Dans son discours, Michel Barnier s’est notamment illustré par l’énoncé d’un nouvel outil : le « programme Hippocrate ». Conçu pour lutter contre les déserts médicaux — auxquels 87 % de la population est confrontée — ce programme permettrait aux internes volontaires, français et étrangers, d’exercer dans les territoires qui manquent le plus de médecins pour une période donnée.
Or, un dispositif similaire existe déjà. « Cela fait un peu référence au contrat d’engagement de service public. C’est un contrat qu’on peut signer à partir de la deuxième année de médecine jusqu’à la fin de son internat. C’est un engagement minimum de deux ans à exercer en zone sous-dense par les ARS, en échange d’une rémunération mensuelle », rappelle le président de l’Intersyndicale nationale des internes, Killian L’helgouarc’h.
« En aucun cas l’infirmière ne va se substituer au médecin »

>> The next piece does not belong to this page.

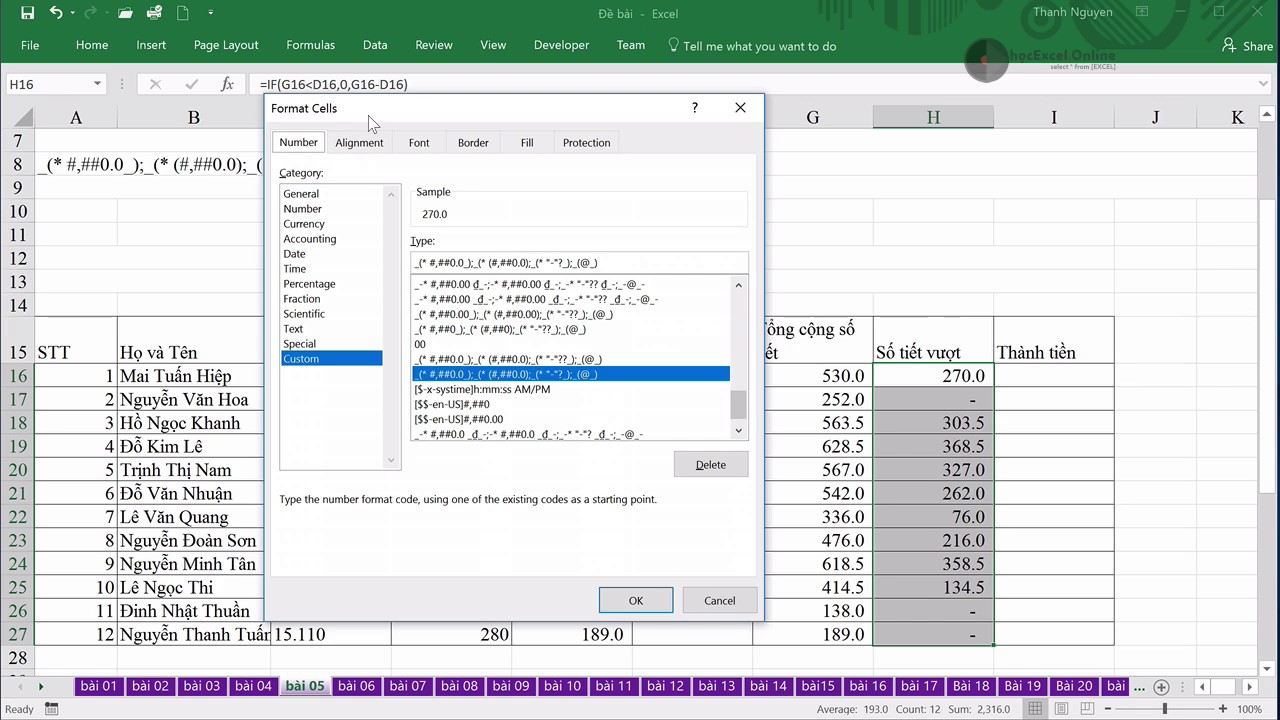Click OK to apply the number format
Viewport: 1280px width, 720px height.
635,600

Le terme « Hippocrate » fait également tiquer. En faisant référence à l’un des serments traditionnels des médecins, le syndicaliste craint de voir la probité des étudiants questionnée par ce programme. « Ça sous-entend qu’il y aurait des bons internes prêts à s’engager et d’autres qui ne le seraient pas car ils n’y prendront pas part », pointe-t-il.

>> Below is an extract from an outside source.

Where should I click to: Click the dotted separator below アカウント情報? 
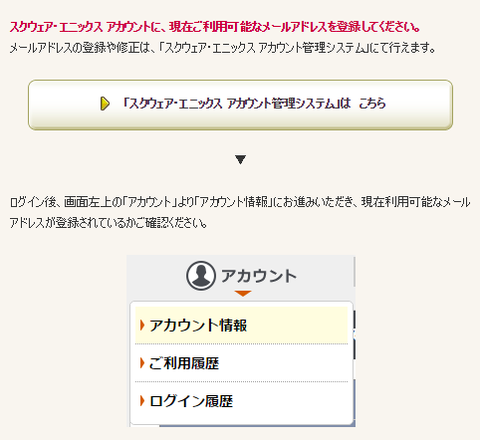coord(241,344)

Et côté financement, le premier ministre a omis de préciser quelle enveloppe serait mise à disposition des collectivités.
Au-delà de cette annonce, Michel Barnier a également abordé le statut des infirmiers, proposant une loi « infirmières, infirmiers », qui irait plus loin dans la « reconnaissance de leur expertise et de leurs compétences ». Elle n’est, en réalité, qu’une extension d’une proposition de loi portée par l’ex-députée Renaissance Charlotte Parmentier-Lecocq, interrompue cet été… par la dissolution.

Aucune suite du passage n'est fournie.